Input data below:
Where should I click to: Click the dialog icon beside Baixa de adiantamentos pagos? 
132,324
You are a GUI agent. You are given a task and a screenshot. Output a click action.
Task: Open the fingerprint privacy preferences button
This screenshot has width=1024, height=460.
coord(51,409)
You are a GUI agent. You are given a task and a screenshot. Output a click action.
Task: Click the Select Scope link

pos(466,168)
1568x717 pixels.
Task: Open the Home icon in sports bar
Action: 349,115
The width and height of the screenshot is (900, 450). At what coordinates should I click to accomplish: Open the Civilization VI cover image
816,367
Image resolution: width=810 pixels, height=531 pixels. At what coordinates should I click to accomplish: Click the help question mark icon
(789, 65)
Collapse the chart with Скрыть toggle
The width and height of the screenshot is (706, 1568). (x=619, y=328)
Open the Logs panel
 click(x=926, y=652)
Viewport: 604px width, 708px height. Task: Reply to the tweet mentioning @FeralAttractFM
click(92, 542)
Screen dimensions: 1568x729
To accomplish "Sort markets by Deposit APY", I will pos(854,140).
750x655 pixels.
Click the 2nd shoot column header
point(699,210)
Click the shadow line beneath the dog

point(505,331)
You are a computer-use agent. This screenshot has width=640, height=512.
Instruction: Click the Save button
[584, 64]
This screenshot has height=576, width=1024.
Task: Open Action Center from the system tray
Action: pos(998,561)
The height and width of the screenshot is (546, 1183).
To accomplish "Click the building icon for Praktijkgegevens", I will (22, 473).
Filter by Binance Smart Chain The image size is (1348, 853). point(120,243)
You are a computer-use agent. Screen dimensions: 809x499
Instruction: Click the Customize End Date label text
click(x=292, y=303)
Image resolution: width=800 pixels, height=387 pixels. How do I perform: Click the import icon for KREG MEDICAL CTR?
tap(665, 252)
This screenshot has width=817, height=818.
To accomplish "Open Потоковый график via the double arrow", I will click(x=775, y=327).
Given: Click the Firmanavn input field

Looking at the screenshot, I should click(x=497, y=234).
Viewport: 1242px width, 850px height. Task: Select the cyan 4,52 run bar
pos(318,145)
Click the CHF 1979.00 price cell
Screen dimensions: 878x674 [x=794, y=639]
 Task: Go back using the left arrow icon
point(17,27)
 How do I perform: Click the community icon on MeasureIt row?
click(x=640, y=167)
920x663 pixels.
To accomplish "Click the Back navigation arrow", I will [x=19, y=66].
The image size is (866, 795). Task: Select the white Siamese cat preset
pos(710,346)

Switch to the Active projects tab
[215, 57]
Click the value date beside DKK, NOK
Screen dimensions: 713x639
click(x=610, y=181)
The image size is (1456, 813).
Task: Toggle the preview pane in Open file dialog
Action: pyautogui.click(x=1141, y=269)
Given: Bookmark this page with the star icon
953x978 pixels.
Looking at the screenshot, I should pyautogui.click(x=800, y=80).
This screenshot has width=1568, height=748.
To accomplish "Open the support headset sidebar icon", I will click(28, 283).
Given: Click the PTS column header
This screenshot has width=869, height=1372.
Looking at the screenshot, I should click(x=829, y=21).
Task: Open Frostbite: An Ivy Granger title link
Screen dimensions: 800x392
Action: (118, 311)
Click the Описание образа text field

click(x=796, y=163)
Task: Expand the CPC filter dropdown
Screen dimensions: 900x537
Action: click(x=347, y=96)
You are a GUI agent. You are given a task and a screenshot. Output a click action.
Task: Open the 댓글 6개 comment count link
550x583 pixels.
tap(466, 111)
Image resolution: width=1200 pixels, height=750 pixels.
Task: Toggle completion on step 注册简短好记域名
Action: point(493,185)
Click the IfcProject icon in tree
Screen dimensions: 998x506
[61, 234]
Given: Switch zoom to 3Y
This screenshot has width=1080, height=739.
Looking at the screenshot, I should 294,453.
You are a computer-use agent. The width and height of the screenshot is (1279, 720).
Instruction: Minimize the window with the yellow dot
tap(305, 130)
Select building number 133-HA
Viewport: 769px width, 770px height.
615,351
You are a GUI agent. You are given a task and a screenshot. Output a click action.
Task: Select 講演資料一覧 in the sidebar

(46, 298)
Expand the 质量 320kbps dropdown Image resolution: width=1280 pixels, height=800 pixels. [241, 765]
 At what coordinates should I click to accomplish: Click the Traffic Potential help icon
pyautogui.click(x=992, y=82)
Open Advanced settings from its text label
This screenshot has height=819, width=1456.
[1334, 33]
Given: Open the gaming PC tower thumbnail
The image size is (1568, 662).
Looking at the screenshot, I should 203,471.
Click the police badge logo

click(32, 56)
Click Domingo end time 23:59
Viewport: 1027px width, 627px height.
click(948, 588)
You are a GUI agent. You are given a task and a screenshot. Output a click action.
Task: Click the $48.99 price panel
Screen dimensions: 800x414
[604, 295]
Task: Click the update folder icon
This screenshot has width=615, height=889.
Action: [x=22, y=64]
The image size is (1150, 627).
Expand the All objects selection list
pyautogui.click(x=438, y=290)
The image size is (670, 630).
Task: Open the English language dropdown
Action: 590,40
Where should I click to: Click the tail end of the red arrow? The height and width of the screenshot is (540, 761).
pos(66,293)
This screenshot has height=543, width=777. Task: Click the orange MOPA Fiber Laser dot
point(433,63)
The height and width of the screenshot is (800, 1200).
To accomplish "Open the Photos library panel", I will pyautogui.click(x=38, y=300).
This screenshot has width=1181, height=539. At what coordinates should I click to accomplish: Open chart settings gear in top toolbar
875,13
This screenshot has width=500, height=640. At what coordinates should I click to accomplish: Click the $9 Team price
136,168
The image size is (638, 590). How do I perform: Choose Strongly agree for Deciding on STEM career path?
End of Input data.
_About this task_
Would you be able to transcribe every line of the data exactly?

_Exercise output_
Where should I click to: Click the dialog icon beside Baixa de adiantamentos pagos? 
132,324
You are a GUI agent. You are given a task and a screenshot. Output a click action.
Task: Open the fingerprint privacy preferences button
This screenshot has width=1024, height=460.
coord(51,409)
You are a GUI agent. You are given a task and a screenshot. Output a click action.
Task: Click the Select Scope link

pos(466,168)
1568x717 pixels.
Task: Open the Home icon in sports bar
Action: 349,115
The width and height of the screenshot is (900, 450). At what coordinates should I click to accomplish: Open the Civilization VI cover image
816,367
Image resolution: width=810 pixels, height=531 pixels. At what coordinates should I click to accomplish: Click the help question mark icon
(789, 65)
Collapse the chart with Скрыть toggle
The width and height of the screenshot is (706, 1568). (x=619, y=328)
Open the Logs panel
 click(x=926, y=652)
Viewport: 604px width, 708px height. Task: Reply to the tweet mentioning @FeralAttractFM
click(92, 542)
Screen dimensions: 1568x729
To accomplish "Sort markets by Deposit APY", I will pos(854,140).
750x655 pixels.
Click the 2nd shoot column header
point(699,210)
Click the shadow line beneath the dog

point(505,331)
You are a computer-use agent. This screenshot has width=640, height=512.
Instruction: Click the Save button
[584, 64]
This screenshot has height=576, width=1024.
Task: Open Action Center from the system tray
Action: pos(998,561)
The height and width of the screenshot is (546, 1183).
To accomplish "Click the building icon for Praktijkgegevens", I will (22, 473).
Filter by Binance Smart Chain The image size is (1348, 853). point(120,243)
You are a computer-use agent. Screen dimensions: 809x499
Instruction: Click the Customize End Date label text
click(x=292, y=303)
Image resolution: width=800 pixels, height=387 pixels. How do I perform: Click the import icon for KREG MEDICAL CTR?
tap(665, 252)
This screenshot has width=817, height=818.
To accomplish "Open Потоковый график via the double arrow", I will click(x=775, y=327).
Given: Click the Firmanavn input field

Looking at the screenshot, I should click(x=497, y=234).
Viewport: 1242px width, 850px height. Task: Select the cyan 4,52 run bar
pos(318,145)
Click the CHF 1979.00 price cell
Screen dimensions: 878x674 [x=794, y=639]
 Task: Go back using the left arrow icon
point(17,27)
 How do I perform: Click the community icon on MeasureIt row?
click(x=640, y=167)
920x663 pixels.
To accomplish "Click the Back navigation arrow", I will [x=19, y=66].
The image size is (866, 795). Task: Select the white Siamese cat preset
pos(710,346)

Switch to the Active projects tab
[215, 57]
Click the value date beside DKK, NOK
Screen dimensions: 713x639
click(x=610, y=181)
The image size is (1456, 813).
Task: Toggle the preview pane in Open file dialog
Action: pyautogui.click(x=1141, y=269)
Given: Bookmark this page with the star icon
953x978 pixels.
Looking at the screenshot, I should pyautogui.click(x=800, y=80).
This screenshot has width=1568, height=748.
To accomplish "Open the support headset sidebar icon", I will click(28, 283).
Given: Click the PTS column header
This screenshot has width=869, height=1372.
Looking at the screenshot, I should click(x=829, y=21).
Task: Open Frostbite: An Ivy Granger title link
Screen dimensions: 800x392
Action: (118, 311)
Click the Описание образа text field

click(x=796, y=163)
Task: Expand the CPC filter dropdown
Screen dimensions: 900x537
Action: click(x=347, y=96)
You are a GUI agent. You are given a task and a screenshot. Output a click action.
Task: Open the 댓글 6개 comment count link
550x583 pixels.
tap(466, 111)
Image resolution: width=1200 pixels, height=750 pixels.
Task: Toggle completion on step 注册简短好记域名
Action: point(493,185)
Click the IfcProject icon in tree
Screen dimensions: 998x506
[61, 234]
Given: Switch zoom to 3Y
This screenshot has width=1080, height=739.
Looking at the screenshot, I should 294,453.
You are a computer-use agent. The width and height of the screenshot is (1279, 720).
Instruction: Minimize the window with the yellow dot
tap(305, 130)
Select building number 133-HA
Viewport: 769px width, 770px height.
615,351
You are a GUI agent. You are given a task and a screenshot. Output a click action.
Task: Select 講演資料一覧 in the sidebar

(46, 298)
Expand the 质量 320kbps dropdown Image resolution: width=1280 pixels, height=800 pixels. [241, 765]
 At what coordinates should I click to accomplish: Click the Traffic Potential help icon
pyautogui.click(x=992, y=82)
Open Advanced settings from its text label
This screenshot has height=819, width=1456.
[1334, 33]
Given: Open the gaming PC tower thumbnail
The image size is (1568, 662).
Looking at the screenshot, I should 203,471.
Click the police badge logo

click(32, 56)
Click Domingo end time 23:59
Viewport: 1027px width, 627px height.
click(948, 588)
You are a GUI agent. You are given a task and a screenshot. Output a click action.
Task: Click the $48.99 price panel
Screen dimensions: 800x414
[604, 295]
Task: Click the update folder icon
This screenshot has width=615, height=889.
Action: [x=22, y=64]
The image size is (1150, 627).
Expand the All objects selection list
pyautogui.click(x=438, y=290)
The image size is (670, 630).
Task: Open the English language dropdown
Action: 590,40
Where should I click to: Click the tail end of the red arrow? The height and width of the screenshot is (540, 761).
pos(66,293)
This screenshot has height=543, width=777. Task: Click the orange MOPA Fiber Laser dot
point(433,63)
The height and width of the screenshot is (800, 1200).
To accomplish "Open the Photos library panel", I will pyautogui.click(x=38, y=300).
This screenshot has width=1181, height=539. At what coordinates should I click to accomplish: Open chart settings gear in top toolbar
875,13
This screenshot has width=500, height=640. At what coordinates should I click to accomplish: Click the $9 Team price
136,168
The image size is (638, 590). How do I perform: Choose Strongly agree for Deciding on STEM career path?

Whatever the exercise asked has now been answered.